Russian President Vladimir Putin said on Wednesday that Russia is concerned over the continuous build-up of NATO's military potentials and infrastructure in the vicinity of Russian borders.
NATO also refused to "consider in a constructive manner our proposals on de-escalating the tension and reducing the risk of unpredictable incidents," the Russian leader told the ninth Moscow Conference on International Security (MCIS), which is being held from June 22 to 24.
"We really do hope that common sense together with the desire to promote constructive relations with Russia will eventually prevail," Putin added.
The MCIS traditionally brings together defense ministers, heads of international organizations, non-government experts and global think-tank representatives to discuss global cooperation and partnership on the most pressing peace and security challenges of the time.

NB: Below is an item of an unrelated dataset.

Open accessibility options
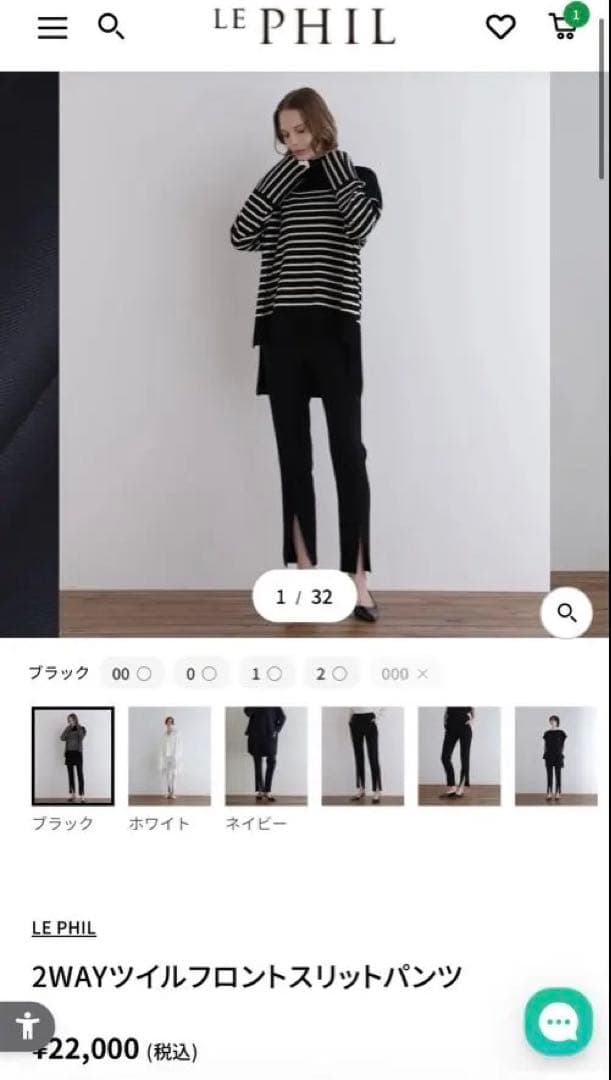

In his video address, Putin warned of growing geopolitical processes worldwide and erosion of international law.
"Regional armed conflicts, the risks of proliferation of weapons of mass destruction, the activity of cross-border criminal groups, drug trafficking and cybercriminals are causing us serious concern. International terrorism continues to pose a particular threat," he said while calling for joint global efforts to meet the challenges based on the international law and the UN Charter.
Despite sharing concerns, Putin reassured that Russia aimed at reducing risks, ensuring predictability and solving differences via dialogue and concrete agreements, including in the field of arms control.
"We never dictate our will to other countries, and are willing to participate in addressing global and regional challenges and to expand creative cooperation with all countries on equal terms using political and diplomatic methods," said Putin.